Folks do yourself a favor and teach your twins this important skill. It will simplify your life when you are out and about, and eliminate the amount of times you have to carry them if you have stairs at home as well.
4. Teach them to wait by the car
I’ve always relied on my double stroller to keep my kids safe whenever we get out of the car, since one twin is always belted in while I get the other one. I had never given a thought to teaching my twins to wait by the car until I met the president of my local twins club. When I found out she had taught her twins to do so by the time they were 1.5 years old, I looked at her in awe, thinking she must surely be a demigod. I asked her “but how?” Repetition and consistency are key in teaching this skill she responded simply. It also helps to get a magnet with hand illustrations called parking pal that you can affix to your car. This magnet comes with a book to teach car safety, and whenever you get in or out of the car you say “hands on the car” and point to the magnet. You can get it here: Parking Pal Car Magnet and Children’s Safety Book (Trucks).
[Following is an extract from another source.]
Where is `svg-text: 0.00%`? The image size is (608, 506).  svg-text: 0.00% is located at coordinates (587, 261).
Eventually your twins will grow out of the stroller, or you may have to go somewhere that isn’t double stroller friendly. For these reasons, car safety is an important skill to teach. I will admit, it has been tough so far. I don’t feel confident teaching this skill in my driveway, we have a pretty busy street. Teaching it in the garage isn’t exactly working, it’s so littered with toys it might as well be an amusement park. For now, I have been reading the book to my twins, and whenever we go to the car, I remind them to touch the magnet and wait. Usually one twin wanders off to inspect the garage while I belt the other one in, but lately I’ve noticed them showing a growing interest in the magnet and touching it.
The parking pal magnet is a low cost item that goes a long way to teach your twins car safety. In the long run, this will simplify your life when you are in a location that isn’t easily accessed with a double stroller, or when your twins have outgrown their strollers.
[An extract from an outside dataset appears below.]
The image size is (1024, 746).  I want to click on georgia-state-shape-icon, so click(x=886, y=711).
5. Use a water faucet extender and a stool
I used to wash my twins’ hands the hard way, holding each one with one arm while washing their hands with the other. My back was not happy about this. Obviously, there isn’t much of a choice when they are little but when they start to walk and are tall enough, save your back and get yourself a water faucet extender and a stool.
My twins were so excited when I introduced these items. They appreciated their newfound independence and gladly washed their hands. In the past, hand washing had been a constant battle, they would never keep still. The stool can also be used later on for potty training on the big toilet. These two simple items have been the best low cost purchases I’ve made to date. They simplify your life by eliminating constant struggles during hand washing, and you avoid carrying your twins more than you already have to.